Y colgaste. Y se me vino el mundo encima. Tenía ganas de abrazarte, de huir contigo, de aferrarme a ti y golpearte con un beso. De mirarte a los ojos. Corrí hasta tu casa. Nunca estuvo lejos, sólo a ti te molestaba que no estuviera cuando querías. Abrí la puerta con mi llave, esperando encontrarte, como siempre, de pie, en la ventana, fumando y sonriendo. Pensé que estabas mejor, que por fin habías conseguido alegrarte. Y pensé en que no debería haberme ido cuando te encontré. Dormida. Dormida, como si no pasara nada. Dormida en nuestra cama.
Me acerqué a ti, me acosté a tu lado. Te moví un poco para intentar despertarte. No reaccionaste. Te toqué los dedos, fríos. La oscuridad no ayudaba. Esta vez no ayudó. Te llamé. Encendí la luz y te miré. Me miré las manos instintivamente. Me miré la ropa. No podía creer lo que pasaba ante mis ojos. No podía creer que lo hubieras hecho así.

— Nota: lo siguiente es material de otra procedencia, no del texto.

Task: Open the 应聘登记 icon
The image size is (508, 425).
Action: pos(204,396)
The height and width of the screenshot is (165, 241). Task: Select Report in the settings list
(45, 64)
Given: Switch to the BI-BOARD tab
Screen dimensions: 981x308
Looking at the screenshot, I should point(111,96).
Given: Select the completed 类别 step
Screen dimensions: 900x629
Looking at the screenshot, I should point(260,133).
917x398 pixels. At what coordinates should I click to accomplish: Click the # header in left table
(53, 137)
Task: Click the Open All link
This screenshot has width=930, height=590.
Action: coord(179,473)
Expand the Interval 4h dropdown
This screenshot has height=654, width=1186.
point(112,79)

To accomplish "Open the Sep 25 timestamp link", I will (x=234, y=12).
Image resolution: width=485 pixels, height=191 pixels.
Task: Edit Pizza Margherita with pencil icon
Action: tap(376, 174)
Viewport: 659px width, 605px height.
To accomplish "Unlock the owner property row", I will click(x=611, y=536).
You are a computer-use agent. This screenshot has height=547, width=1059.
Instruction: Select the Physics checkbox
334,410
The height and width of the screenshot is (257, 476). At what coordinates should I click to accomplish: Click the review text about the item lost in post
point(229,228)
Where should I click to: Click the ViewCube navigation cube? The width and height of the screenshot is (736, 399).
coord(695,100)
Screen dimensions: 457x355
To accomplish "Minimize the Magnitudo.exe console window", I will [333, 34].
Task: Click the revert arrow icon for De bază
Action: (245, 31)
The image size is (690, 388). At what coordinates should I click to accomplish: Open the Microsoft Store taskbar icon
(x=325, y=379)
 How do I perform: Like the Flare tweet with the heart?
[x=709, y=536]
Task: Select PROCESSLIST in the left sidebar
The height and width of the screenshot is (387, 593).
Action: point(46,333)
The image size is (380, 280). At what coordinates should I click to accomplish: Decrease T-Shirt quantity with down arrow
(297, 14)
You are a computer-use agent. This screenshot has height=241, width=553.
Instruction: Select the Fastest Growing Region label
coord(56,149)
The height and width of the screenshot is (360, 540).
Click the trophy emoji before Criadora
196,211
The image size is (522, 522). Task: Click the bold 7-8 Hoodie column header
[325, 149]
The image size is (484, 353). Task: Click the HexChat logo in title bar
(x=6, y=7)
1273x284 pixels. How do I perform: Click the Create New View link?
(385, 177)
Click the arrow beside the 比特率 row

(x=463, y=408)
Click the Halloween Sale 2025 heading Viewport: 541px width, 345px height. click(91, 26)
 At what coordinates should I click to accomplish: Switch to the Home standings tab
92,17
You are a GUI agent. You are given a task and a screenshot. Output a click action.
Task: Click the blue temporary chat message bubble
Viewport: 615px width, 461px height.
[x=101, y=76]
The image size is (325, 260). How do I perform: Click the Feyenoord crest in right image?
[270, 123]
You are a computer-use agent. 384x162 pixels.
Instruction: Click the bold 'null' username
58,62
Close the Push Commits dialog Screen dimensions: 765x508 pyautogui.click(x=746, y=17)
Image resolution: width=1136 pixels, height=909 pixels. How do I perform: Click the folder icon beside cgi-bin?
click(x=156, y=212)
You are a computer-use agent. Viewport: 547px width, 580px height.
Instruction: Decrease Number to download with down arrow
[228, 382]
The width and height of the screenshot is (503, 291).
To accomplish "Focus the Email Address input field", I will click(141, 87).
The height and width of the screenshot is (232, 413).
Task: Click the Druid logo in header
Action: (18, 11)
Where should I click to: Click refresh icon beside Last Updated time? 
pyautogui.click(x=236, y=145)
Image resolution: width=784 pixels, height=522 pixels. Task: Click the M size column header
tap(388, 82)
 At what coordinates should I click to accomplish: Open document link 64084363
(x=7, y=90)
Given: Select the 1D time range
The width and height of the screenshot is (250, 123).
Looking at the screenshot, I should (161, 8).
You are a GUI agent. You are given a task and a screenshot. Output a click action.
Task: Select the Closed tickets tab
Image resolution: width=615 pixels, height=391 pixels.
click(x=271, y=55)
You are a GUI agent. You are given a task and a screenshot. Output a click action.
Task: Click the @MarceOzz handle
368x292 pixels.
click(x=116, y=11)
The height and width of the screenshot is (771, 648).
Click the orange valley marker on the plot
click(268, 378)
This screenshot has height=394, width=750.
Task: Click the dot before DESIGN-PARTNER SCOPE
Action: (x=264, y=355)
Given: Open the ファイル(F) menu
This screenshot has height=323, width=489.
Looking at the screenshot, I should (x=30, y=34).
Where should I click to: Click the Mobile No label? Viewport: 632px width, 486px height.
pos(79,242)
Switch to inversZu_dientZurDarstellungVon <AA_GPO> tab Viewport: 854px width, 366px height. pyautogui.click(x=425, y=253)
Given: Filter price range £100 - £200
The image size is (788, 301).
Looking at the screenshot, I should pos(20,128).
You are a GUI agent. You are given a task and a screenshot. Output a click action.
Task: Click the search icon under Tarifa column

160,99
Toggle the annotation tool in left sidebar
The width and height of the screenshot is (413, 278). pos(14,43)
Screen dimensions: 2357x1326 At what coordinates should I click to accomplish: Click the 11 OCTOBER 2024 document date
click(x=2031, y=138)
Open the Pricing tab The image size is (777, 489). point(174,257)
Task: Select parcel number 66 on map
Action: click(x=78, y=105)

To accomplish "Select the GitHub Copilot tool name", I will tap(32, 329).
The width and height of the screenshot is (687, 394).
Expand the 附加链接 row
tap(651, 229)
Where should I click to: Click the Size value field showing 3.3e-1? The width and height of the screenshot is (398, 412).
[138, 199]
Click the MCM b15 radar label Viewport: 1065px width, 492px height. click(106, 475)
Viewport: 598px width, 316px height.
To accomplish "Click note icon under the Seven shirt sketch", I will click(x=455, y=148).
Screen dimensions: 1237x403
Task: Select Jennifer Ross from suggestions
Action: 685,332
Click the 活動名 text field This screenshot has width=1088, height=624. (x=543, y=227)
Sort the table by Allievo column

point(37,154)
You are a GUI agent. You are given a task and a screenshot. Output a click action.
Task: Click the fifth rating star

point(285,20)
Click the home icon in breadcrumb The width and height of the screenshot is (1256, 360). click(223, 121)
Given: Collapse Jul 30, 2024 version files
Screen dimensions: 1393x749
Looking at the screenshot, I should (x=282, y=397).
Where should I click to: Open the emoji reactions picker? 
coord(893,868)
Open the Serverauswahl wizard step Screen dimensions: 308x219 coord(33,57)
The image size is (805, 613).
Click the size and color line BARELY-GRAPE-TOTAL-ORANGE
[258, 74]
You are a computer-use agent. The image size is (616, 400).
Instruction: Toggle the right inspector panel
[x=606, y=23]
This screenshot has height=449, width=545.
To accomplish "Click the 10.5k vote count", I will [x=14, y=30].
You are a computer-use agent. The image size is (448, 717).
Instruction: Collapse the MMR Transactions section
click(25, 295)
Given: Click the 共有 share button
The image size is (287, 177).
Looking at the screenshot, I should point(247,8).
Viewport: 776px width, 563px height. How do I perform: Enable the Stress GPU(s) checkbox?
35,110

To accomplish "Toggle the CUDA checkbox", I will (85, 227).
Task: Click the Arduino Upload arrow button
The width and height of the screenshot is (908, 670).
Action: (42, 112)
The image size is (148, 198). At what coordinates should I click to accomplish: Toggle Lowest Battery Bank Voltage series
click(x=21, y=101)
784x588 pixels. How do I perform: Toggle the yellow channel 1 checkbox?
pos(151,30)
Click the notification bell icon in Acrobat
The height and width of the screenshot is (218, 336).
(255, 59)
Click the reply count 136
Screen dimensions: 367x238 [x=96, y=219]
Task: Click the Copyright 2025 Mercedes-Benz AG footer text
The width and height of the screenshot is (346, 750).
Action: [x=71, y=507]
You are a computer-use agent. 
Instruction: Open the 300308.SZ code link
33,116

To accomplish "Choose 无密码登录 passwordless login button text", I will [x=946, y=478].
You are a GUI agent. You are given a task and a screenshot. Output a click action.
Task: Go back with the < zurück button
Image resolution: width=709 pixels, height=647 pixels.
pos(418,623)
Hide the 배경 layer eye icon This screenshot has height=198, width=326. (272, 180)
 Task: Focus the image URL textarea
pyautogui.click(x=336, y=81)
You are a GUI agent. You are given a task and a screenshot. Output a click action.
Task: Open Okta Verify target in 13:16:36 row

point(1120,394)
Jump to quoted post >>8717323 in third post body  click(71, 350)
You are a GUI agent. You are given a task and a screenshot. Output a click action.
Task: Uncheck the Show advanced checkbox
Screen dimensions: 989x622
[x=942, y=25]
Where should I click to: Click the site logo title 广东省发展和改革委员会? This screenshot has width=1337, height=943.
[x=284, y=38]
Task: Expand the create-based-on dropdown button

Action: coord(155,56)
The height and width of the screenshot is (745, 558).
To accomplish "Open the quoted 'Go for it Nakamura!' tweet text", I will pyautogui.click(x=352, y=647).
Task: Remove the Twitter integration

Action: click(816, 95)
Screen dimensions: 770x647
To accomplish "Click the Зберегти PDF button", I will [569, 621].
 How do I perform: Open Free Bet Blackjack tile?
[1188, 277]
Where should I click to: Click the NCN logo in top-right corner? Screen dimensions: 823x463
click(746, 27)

Vi la sangre sobre las sábanas. Sobre mi ropa. Sobre ti. Temblaba. No supe hacer otra cosa más que ponerme a temblar. Y mírame aquí. Visitando el mismo sitio donde te enterramos hace meses. Dejándote esta carta. Una vez más, que espero que la leas. Y que no lo olvides. Estuve a tu lado, siempre.